IT WAS DURING the anti-Mandal protests that many young, urban women from universities held up placards saying that an increase in reservation for the Dalit and OBC population would harm their chances of getting qualified men as husbands. During the riots in Mumbai after the Babri Masjid demolition and in the Gujarat pogrom, many Hindu women from right wing organisations actively aided the men in their attacks against Muslim women. These and other examples such as the burning of churches or the Kambalpalli incident speak volumes on how religious and caste identities are ‘markers of discrimination’ in our society. It makes me think about how gender intersects with these other identities, and how such interplay manifests in reality.
Identity politics has emerged as a core issue in many ongoing debates. For hitherto silenced communities like Dalits, Adivasis, minorities and LGBT (Lesbian, Gay, Bisexual, Transsexual) groups, the question of identity has become a crucial axis for political questions and social justice.
In the 70s and 80s, the women’s movement in India focused on mobilising women across caste, class and ethnic background against violence and discrimination. Women were seen as a single political category. So there was a universalising approach which held that all women were in powerless positions regardless of their background. But in fact, women are placed in different locations in our social hierarchy. Social context and institutional structures around them play a large role in determining their rights. Their location determines their control and power over public and private resources, political participation, concepts of womanhood and notions about body, sexuality, work and family. So we need to understand gender in conjunction with other identities that are important in the daily lives of women.

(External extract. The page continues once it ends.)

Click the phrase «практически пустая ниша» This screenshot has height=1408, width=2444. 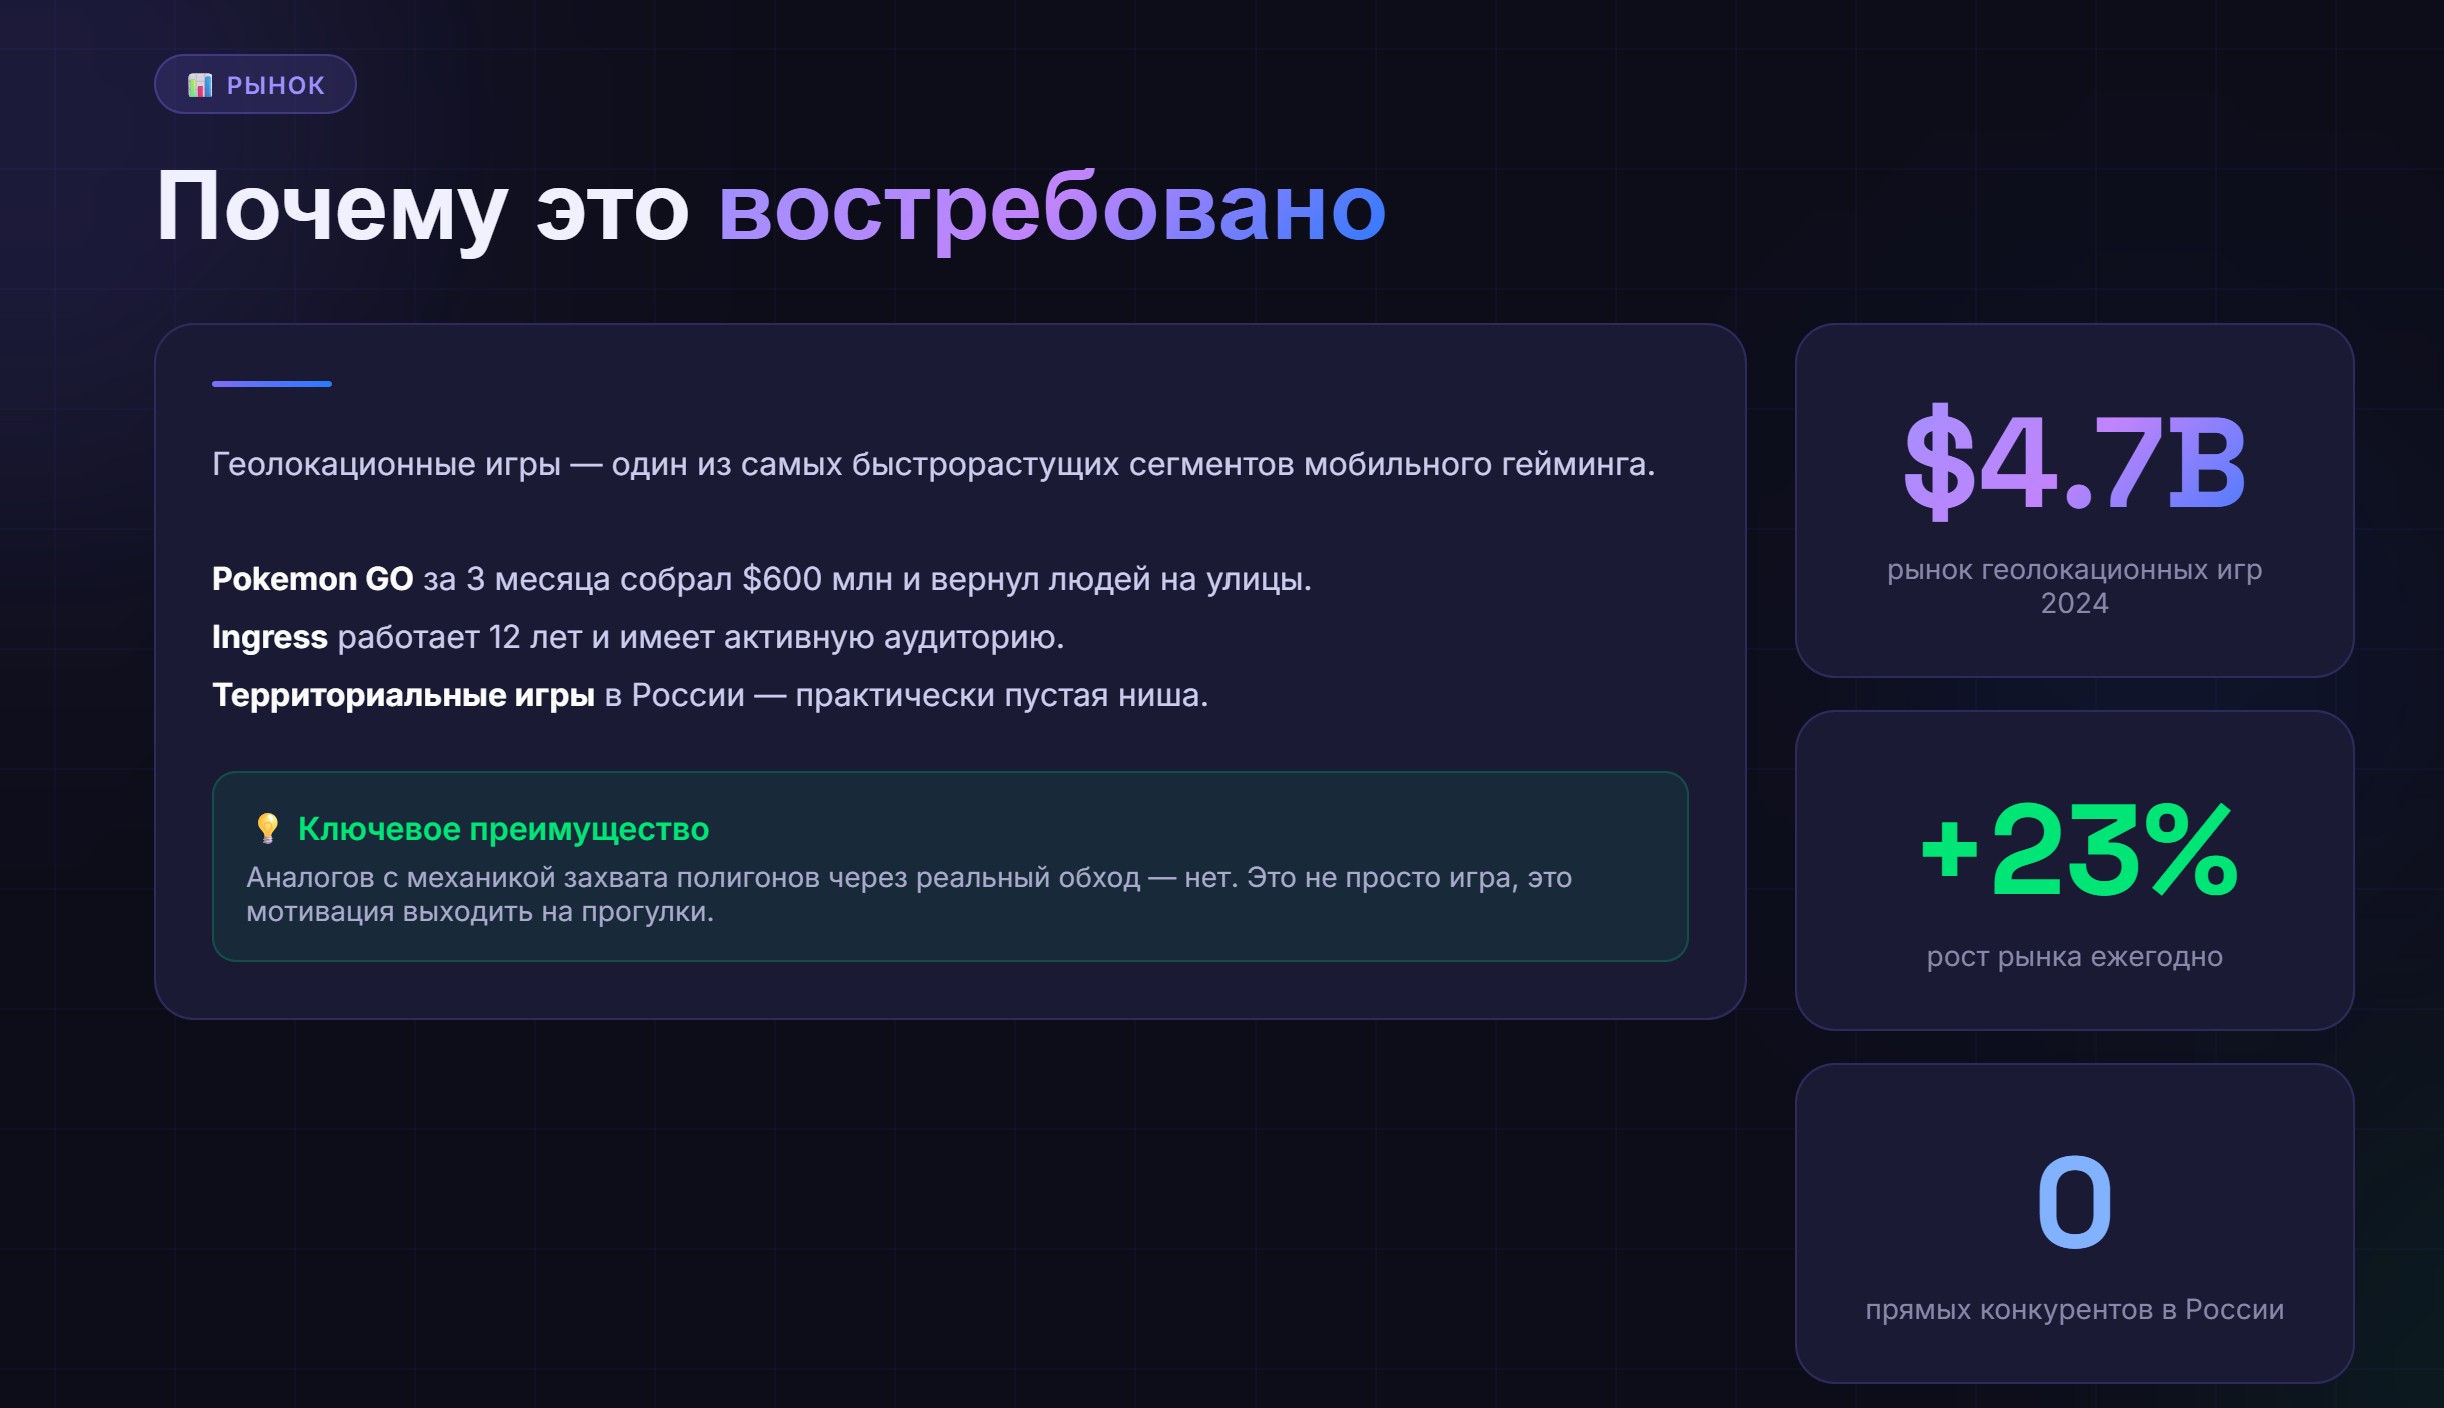click(x=1000, y=695)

For instance, people are seeking discussions on categories within the 33% reserved seats for women in parliament. This has brought issues of caste and gender to the forefront. Those arguing for categorisation feel that if there is no reservation for Dalit and OBC women, the upper castes will dominate the political scene. Then, when BJP proposed a uniform civil code, many women’s groups protested because they feared that this would only exacerbate the marginalisation of women from minority communities. State-sponsored development projects often come under fire from Adivasi and environmental groups because they cause multiple displacements and loss of livelihood for women from the most powerless sections of society.
In a society like ours where there is such plurality of caste, community, languages, and economic backgrounds, gender does not function in isolation. It is always intersecting with the other identities that define power and powerlessness. The question of who speaks assumes crucial importance. It is necessary to recognize and address the differences between various groups of women and to understand the specificity of experience. Exploring the categories of women, gender and feminism through this lens will perhaps extend the potential of what we can achieve in the future.